It was the rare friend who actually acknowledged that I might have made a valid choice for my family, and if they did, it was generally coupled with regret over their own decision. Those conversations re-focused on them with no small relief from me. Rarer still was the friend who congratulated me. Not that I expect or need congratulations, but I found it worrisome that overall, people seem to take it as a personal affront that I selected a different school than where their precious iddy-biddy goes. (fyi, about 30/124 kids chose different schools so it's not an unusual phenomenon in the neighborhood.)
Unilaterally, people did not take into consideration my son's issues, learning style, and needs; my feelings about schools in general; or that I might have made a valid, thoughtful, educated choice based on experience (I worked in dozens of schools with literally hundreds of kids as an educator in my 20s and I'm only a few hours short of a masters in K-8 education--had to stop cuz I ran out of money. From that I'm oddly well-trained in sizing up schools, at least for my own purposes). I rarely volunteer those details of my decision and frankly, other people don't want to hear it. It might cause them to doubt themselves. After all, it's much easier for them to consider my choosing another school an insult, to just reckon that I'm wrong. Cuz, weirdly enough, if I'm right, they must be wrong. There's a line, and I crossed it. Aberrations will not be tolerated. Cuz we're all the same, right? Whew! No differences. Nothing to see here. Move along!

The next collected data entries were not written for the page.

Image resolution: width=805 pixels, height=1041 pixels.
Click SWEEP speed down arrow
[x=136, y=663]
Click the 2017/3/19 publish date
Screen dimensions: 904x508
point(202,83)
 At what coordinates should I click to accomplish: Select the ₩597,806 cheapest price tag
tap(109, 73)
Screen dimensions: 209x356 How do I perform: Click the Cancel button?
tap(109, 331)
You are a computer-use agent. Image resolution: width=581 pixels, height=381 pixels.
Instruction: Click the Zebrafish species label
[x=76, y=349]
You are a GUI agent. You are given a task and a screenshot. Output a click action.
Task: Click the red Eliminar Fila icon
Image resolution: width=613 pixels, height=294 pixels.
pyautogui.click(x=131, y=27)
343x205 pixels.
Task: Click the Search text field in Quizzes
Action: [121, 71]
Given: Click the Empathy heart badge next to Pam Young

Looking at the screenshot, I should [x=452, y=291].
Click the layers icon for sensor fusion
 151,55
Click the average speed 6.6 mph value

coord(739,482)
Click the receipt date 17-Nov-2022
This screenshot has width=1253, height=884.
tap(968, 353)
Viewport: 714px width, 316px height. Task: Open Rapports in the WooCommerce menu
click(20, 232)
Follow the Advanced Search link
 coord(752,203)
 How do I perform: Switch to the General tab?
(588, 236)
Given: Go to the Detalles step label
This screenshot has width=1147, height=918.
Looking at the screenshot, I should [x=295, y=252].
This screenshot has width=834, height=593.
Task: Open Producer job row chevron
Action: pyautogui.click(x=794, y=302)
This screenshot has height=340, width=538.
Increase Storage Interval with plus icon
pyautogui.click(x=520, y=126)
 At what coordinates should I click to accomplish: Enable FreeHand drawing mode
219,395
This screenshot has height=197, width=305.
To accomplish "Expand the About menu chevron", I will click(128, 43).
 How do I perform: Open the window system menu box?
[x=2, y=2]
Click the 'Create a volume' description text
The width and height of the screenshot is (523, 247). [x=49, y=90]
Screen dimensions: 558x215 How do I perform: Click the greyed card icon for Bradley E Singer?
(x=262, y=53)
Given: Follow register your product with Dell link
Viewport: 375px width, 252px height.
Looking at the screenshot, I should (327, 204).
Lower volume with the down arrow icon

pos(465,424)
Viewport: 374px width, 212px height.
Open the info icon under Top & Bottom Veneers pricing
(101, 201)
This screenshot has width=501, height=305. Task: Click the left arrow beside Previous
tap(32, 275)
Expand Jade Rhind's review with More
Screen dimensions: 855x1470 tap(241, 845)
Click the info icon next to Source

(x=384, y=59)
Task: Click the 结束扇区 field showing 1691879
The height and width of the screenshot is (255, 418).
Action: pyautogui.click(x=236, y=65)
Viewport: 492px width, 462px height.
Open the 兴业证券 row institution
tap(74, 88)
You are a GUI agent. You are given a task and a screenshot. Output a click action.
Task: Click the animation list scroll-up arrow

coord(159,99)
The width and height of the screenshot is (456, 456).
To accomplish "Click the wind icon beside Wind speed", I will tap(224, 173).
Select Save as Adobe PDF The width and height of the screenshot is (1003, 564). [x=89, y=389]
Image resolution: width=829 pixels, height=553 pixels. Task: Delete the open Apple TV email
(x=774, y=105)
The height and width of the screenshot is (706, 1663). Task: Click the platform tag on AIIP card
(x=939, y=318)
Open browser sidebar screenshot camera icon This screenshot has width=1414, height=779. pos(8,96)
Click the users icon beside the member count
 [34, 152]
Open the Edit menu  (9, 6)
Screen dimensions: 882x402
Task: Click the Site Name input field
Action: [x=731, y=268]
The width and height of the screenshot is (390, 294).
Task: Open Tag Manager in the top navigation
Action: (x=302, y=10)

I don't often admit my sleepless nights since my kid started school, wondering if I did the right thing. When I have, I invariably experience a weird brand of happiness from the other person, a "whew, she was wrong after all!" And it's worse than that, cuz people do desperate, mean, horrible, hateful things to bury their insecurities.
Because of that, I don't share easily. I don't trust easily. I've been told I'm laid back, I'm confident and friendly, I tend to let things flow. It's not that I don't have my opinions and insecurities--enough that I wonder how I hide them well enough to be considered laid back, confident, even. But apparently hide them, I do.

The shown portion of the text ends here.